**Instruction 1**
Copy the rows word for word, everything from the start of the rows down to the line containing "at that location.", and leave the pictures out of your copy.
○ ○ ○ ○ ○
China poised to attain superpower status: US intelligence czar

Tue Feb 28, 1:52 PM ET




WASHINGTON (AFP) - The US Director of National Intelligence, John Negroponte, warned that China's steady military and economic expansion may ultimately lead to Beijing attaining superpower status on a par with the United States.


"Globalization is causing a shift of momentum and energy to greater Asia, where China has steadily expanding reach and may become a peer competitor to the United States at some point," Negroponte said at a hearing of the US Senate Armed Services Committee on global security threats.

"Consistent high rates of economic growth, driven by exploding foreign trade, have increased Beijing's political influence abroad and fueled a military modernization program that has steadily increased Beijing's force projection capabilities," the US intelligence czar said.
○ ○ ○ ○ ○
**Instruction 2**
In the report on China's possible superpower status, what has increased Beijing's political influence abroad and fueled its military modernization?

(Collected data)
○ ○ ○ ○ ○
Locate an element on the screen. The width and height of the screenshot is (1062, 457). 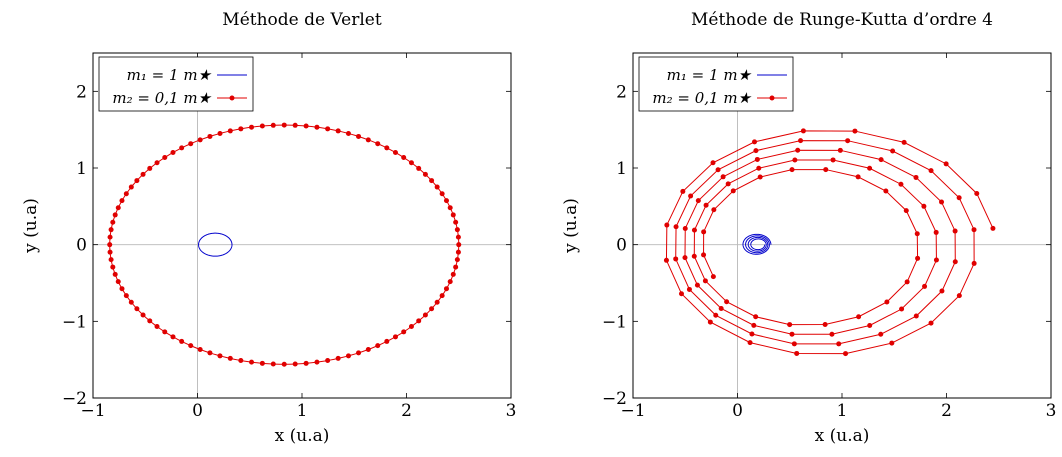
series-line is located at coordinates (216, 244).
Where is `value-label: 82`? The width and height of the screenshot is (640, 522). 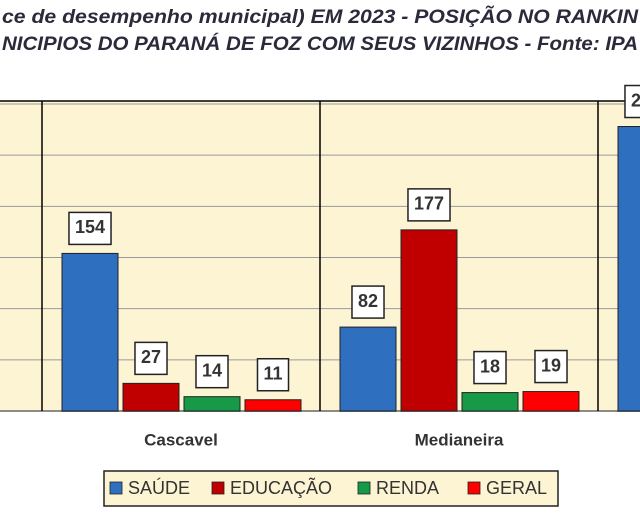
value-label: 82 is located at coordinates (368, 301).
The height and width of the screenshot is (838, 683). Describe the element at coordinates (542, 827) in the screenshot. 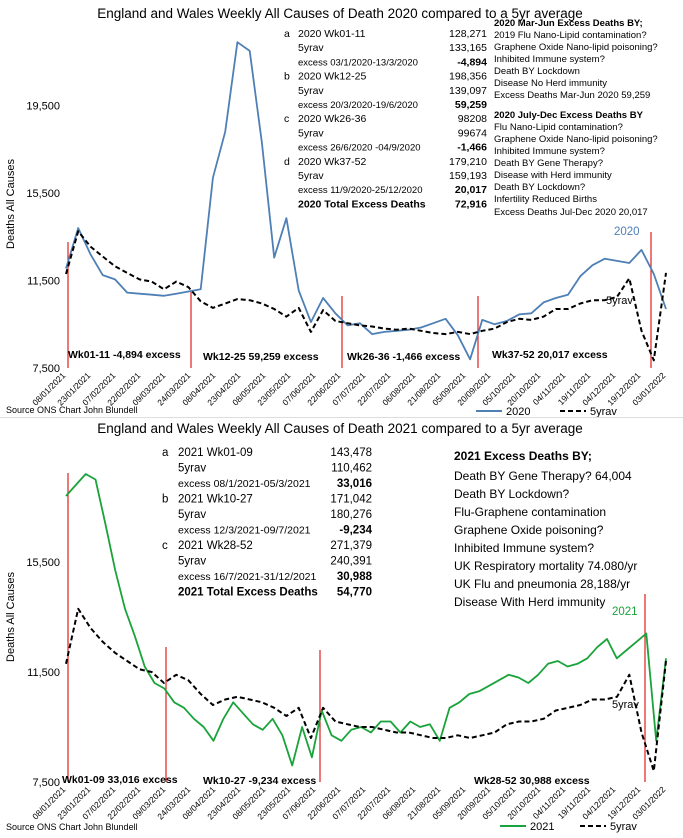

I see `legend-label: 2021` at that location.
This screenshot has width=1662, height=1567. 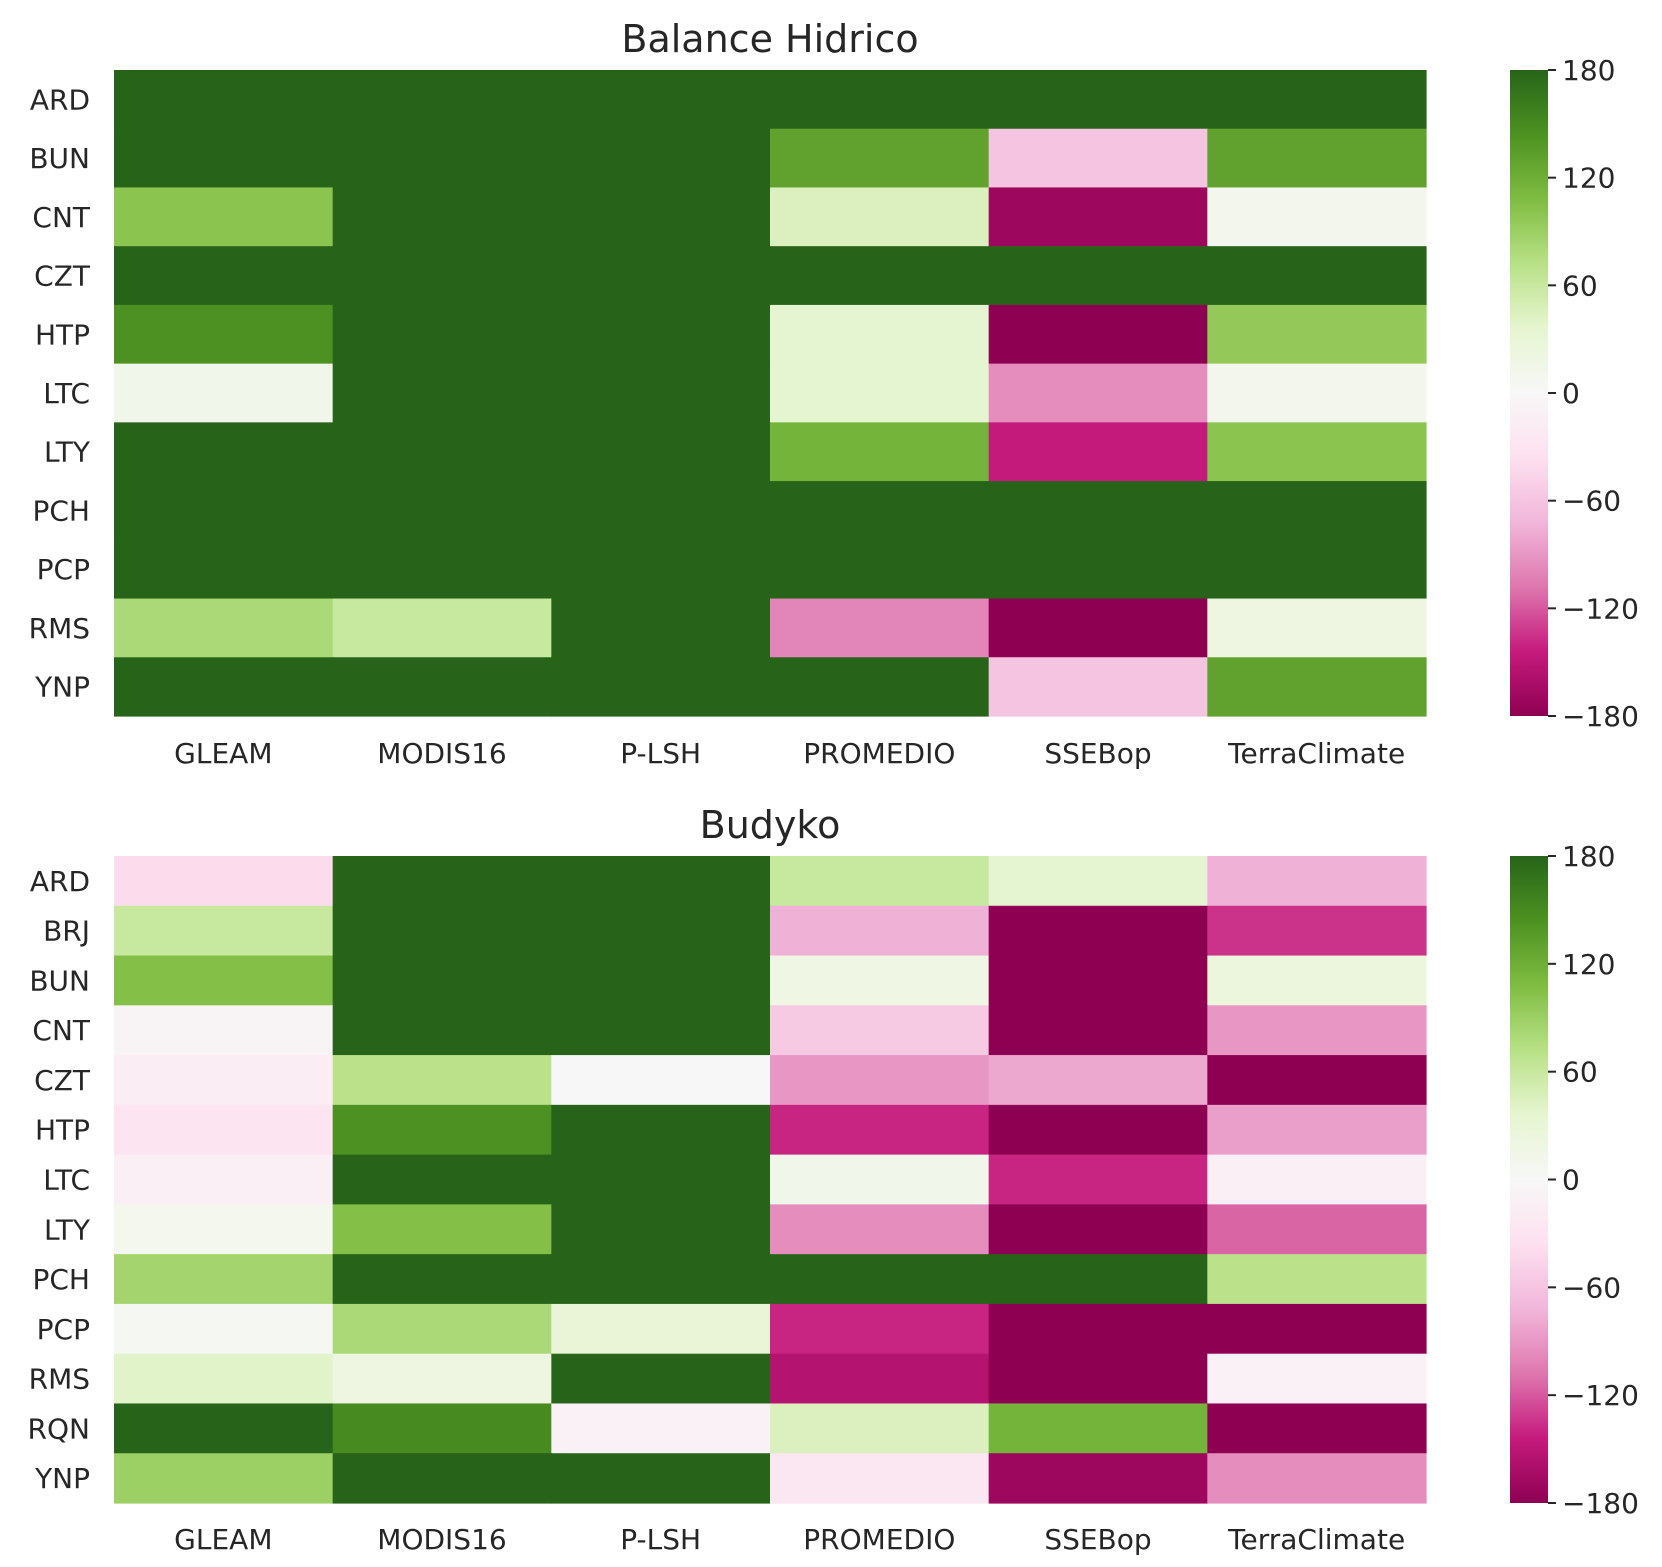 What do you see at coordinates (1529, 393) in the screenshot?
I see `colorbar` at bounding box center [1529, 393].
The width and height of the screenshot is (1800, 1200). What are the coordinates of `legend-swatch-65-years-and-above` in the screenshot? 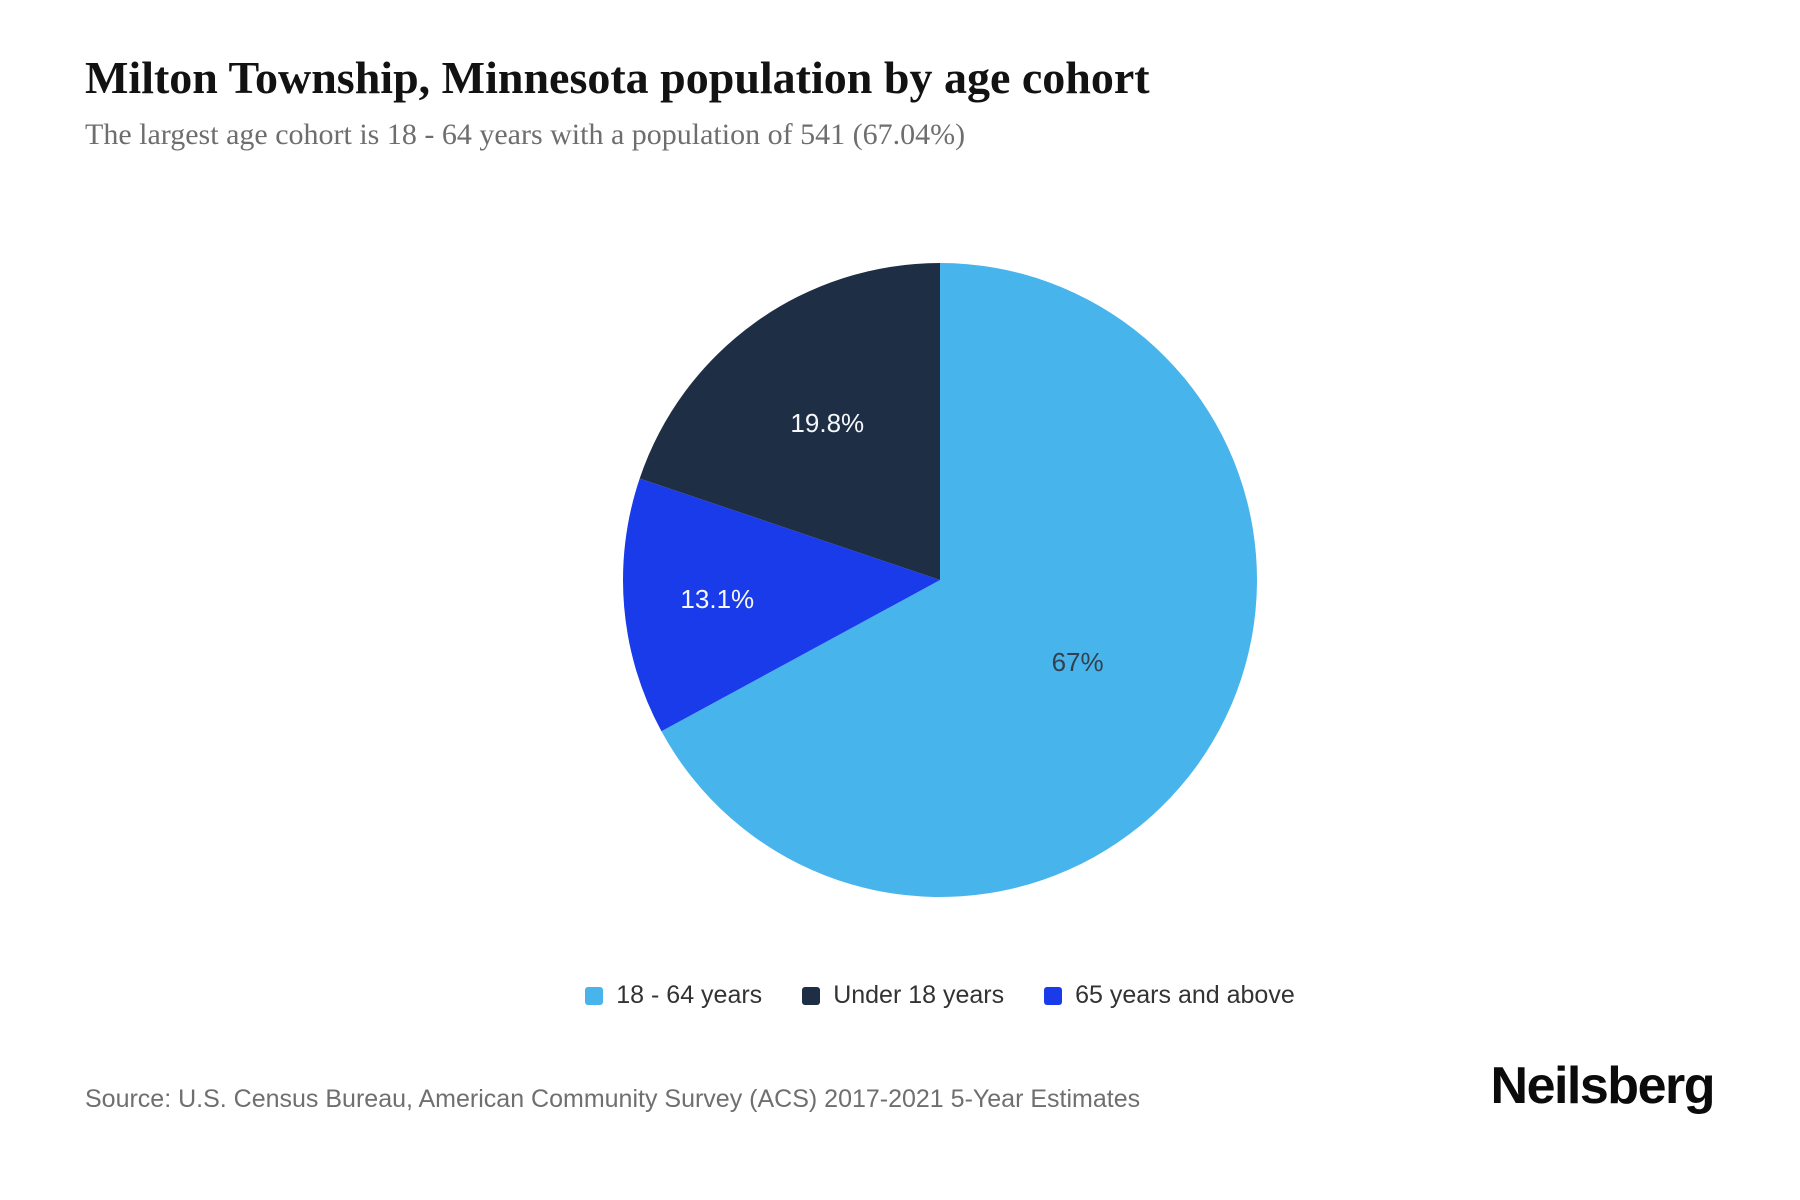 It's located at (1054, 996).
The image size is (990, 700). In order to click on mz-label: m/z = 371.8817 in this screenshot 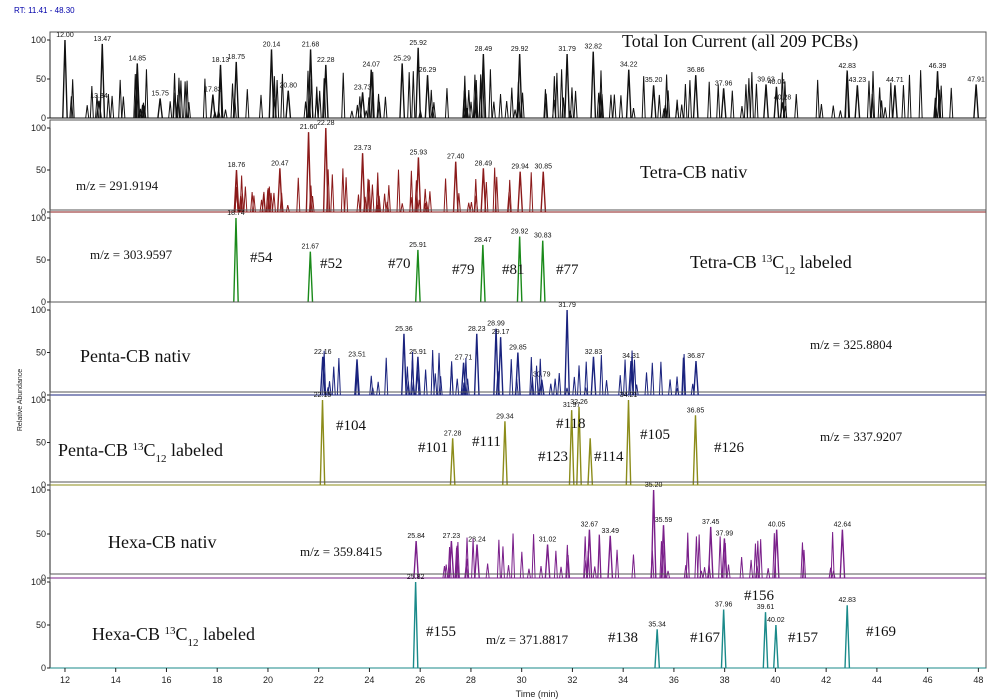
○ ○ ○ ○ ○
**Reply 1**
Locate an element on the screen. The width and height of the screenshot is (1062, 457). 
series-line is located at coordinates (216, 244).
Where is `value-label: 82`? The width and height of the screenshot is (640, 522). 
value-label: 82 is located at coordinates (368, 301).
The height and width of the screenshot is (838, 683). Describe the element at coordinates (542, 827) in the screenshot. 

I see `legend-label: 2021` at that location.

**Reply 2**
Consistent high rates of economic growth, driven by exploding foreign trade, have done both. That modernization program has steadily increased Beijing's force projection capabilities.